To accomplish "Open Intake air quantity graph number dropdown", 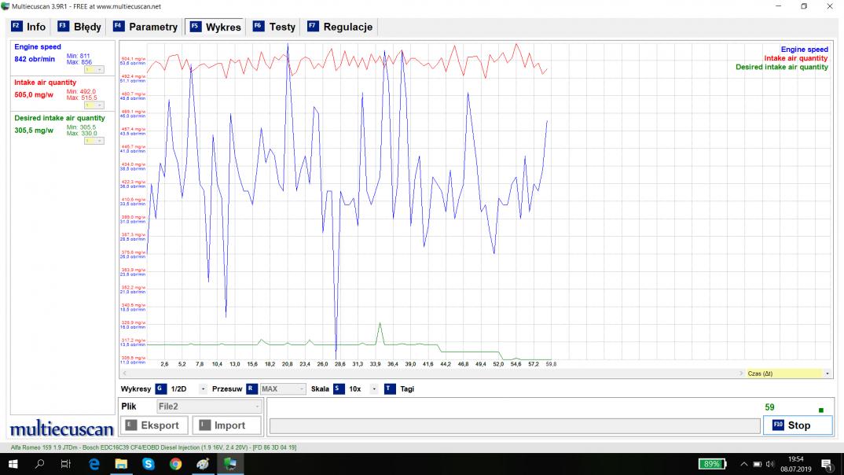I will (100, 105).
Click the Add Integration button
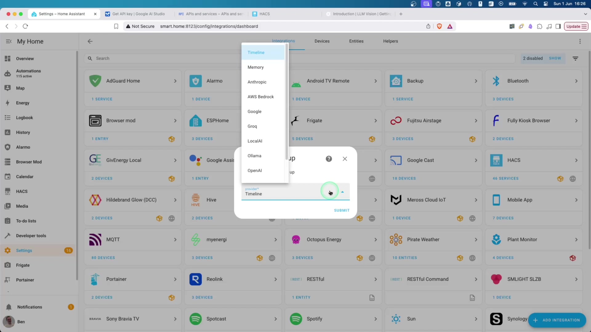This screenshot has height=332, width=591. click(557, 320)
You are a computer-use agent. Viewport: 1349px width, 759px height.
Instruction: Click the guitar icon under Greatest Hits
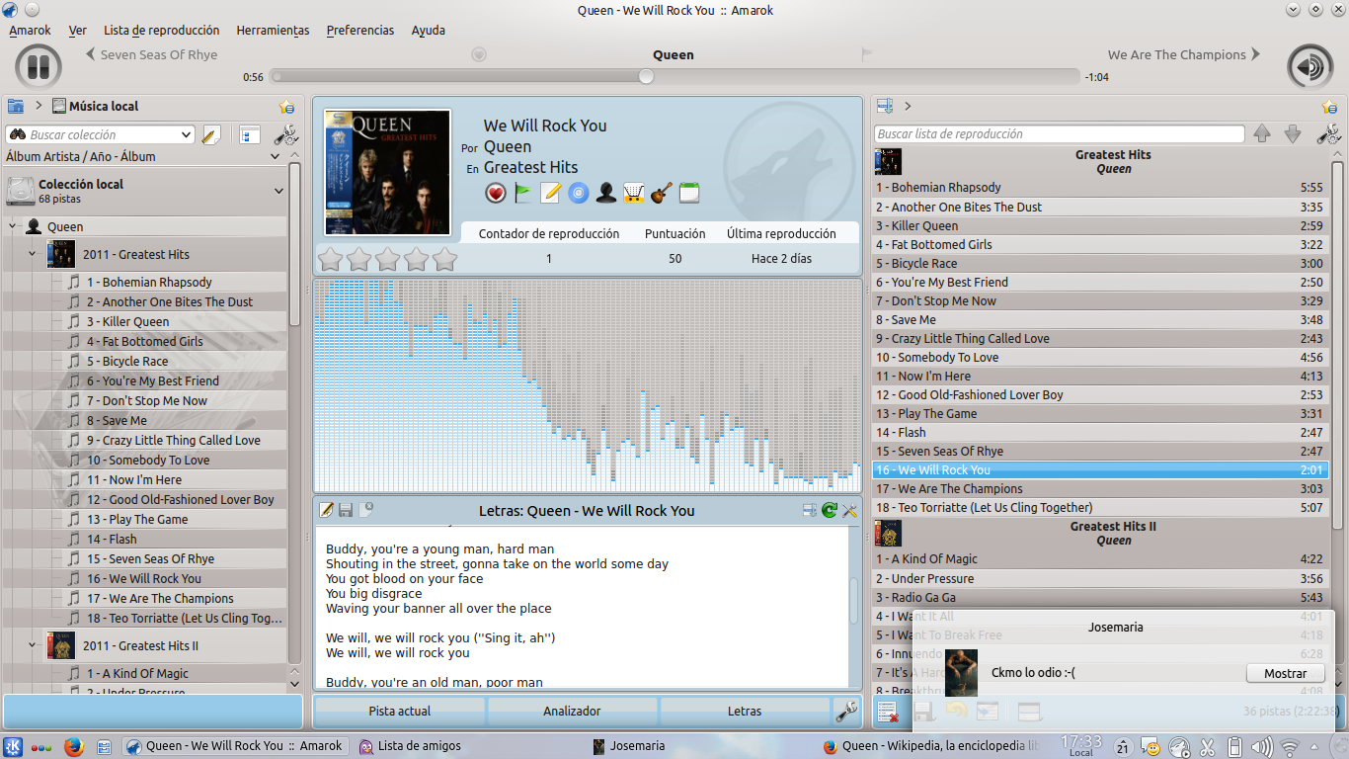point(662,193)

+--

EXERCISE
Reproduce the stretch from the line containing "You are a computer-use" through the end of the records, requests included, with 49 added to each coordinate in the answers. Omit the pictures from your output.

ANSWER FOR THIS EXERCISE
You are a computer-use agent. Viewport: 1349px width, 759px height.
Instruction: Click the guitar icon under Greatest Hits
point(711,242)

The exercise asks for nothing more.